Shorthouse A J, Jones J M, Steel G G, Peckham M J
Br J Cancer. 1982 Jul;46(1):35-44. doi: 10.1038/bjc.1982.162.
A series of human bronchial-carcinoma xenografts (3 small-cell anaplastic, 2 large-cell anaplastic and 3 adenocarcinomas) established in immune-suppressed mice were treated with combination chemotherapy based on clinical regimes. Xenograft response was assessed by the in situ endpoint of growth delay in s.c. tumours. Dose-response relationships of 3 triple-drug combinations and their component agents were explored, allowing the relative contributions of single agents in each combination to be assessed. The results demonstrate that the effects produced in the xenografts were generally consistent with clinical experience. Procarbazine, cyclophosphamide and CCNU stood out as the most effective drugs in small cell carcinoma, but were ineffective in the other histological types. These was some evidence for individuality of therapeutic response among the grafts, supporting the case for incorporating panels of histologically similar xenografts into primary drug-screening programmes to complement existing syngeneic rodent tumour systems.

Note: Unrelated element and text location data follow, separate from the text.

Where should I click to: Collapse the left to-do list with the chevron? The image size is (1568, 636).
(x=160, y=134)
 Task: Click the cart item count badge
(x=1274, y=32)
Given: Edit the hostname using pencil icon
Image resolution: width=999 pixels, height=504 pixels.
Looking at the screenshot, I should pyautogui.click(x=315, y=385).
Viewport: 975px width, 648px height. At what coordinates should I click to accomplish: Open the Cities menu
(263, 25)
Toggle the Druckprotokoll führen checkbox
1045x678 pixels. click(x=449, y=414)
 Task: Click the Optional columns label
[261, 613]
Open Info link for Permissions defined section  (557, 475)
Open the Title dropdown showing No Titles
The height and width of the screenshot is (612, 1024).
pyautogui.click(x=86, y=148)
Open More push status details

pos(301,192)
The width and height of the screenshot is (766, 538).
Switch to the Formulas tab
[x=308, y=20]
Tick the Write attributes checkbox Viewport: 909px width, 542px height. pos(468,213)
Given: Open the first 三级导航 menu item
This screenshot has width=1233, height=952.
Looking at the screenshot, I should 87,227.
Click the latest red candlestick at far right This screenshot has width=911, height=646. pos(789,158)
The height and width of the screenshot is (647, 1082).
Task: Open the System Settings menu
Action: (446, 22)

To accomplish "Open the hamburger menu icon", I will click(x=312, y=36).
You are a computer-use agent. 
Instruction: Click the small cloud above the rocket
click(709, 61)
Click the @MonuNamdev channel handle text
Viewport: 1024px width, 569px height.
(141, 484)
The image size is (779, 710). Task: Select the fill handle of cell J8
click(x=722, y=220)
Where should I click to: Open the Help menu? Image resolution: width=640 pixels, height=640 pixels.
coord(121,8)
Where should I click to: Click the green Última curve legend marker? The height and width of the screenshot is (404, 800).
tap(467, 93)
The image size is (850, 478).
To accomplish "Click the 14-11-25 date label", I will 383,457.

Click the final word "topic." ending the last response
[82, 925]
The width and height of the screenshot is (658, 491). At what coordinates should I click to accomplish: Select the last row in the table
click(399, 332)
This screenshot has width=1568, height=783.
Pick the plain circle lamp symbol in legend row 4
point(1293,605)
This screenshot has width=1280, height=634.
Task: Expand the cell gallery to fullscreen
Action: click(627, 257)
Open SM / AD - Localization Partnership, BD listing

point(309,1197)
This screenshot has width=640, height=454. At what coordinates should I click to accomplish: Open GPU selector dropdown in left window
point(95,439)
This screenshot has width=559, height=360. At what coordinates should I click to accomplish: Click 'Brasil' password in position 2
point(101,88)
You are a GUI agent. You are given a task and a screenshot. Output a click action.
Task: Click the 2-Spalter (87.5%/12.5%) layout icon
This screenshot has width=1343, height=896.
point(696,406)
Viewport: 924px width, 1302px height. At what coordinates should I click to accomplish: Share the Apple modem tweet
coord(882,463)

在免疫抑制小鼠中建立了一系列人支气管癌异种移植模型(3例小细胞间变性癌、2例大细胞间变性癌和3例腺癌),并根据临床方案进行联合化疗。通过皮下肿瘤生长延迟的原位终点评估异种移植反应。探索了3种三联药物组合及其成分药物的剂量反应关系,从而评估每种组合中单一药物的相对作用。结果表明,异种移植中产生的效应总体上与临床经验一致。甲基苄肼、环磷酰胺和洛莫司汀在小细胞癌中是最有效的药物,但在其他组织学类型中无效。有一些证据表明移植之间存在治疗反应的个体差异,支持将组织学相似的异种移植模型纳入初级药物筛选计划以补充现有的同基因啮齿动物肿瘤系统的观点。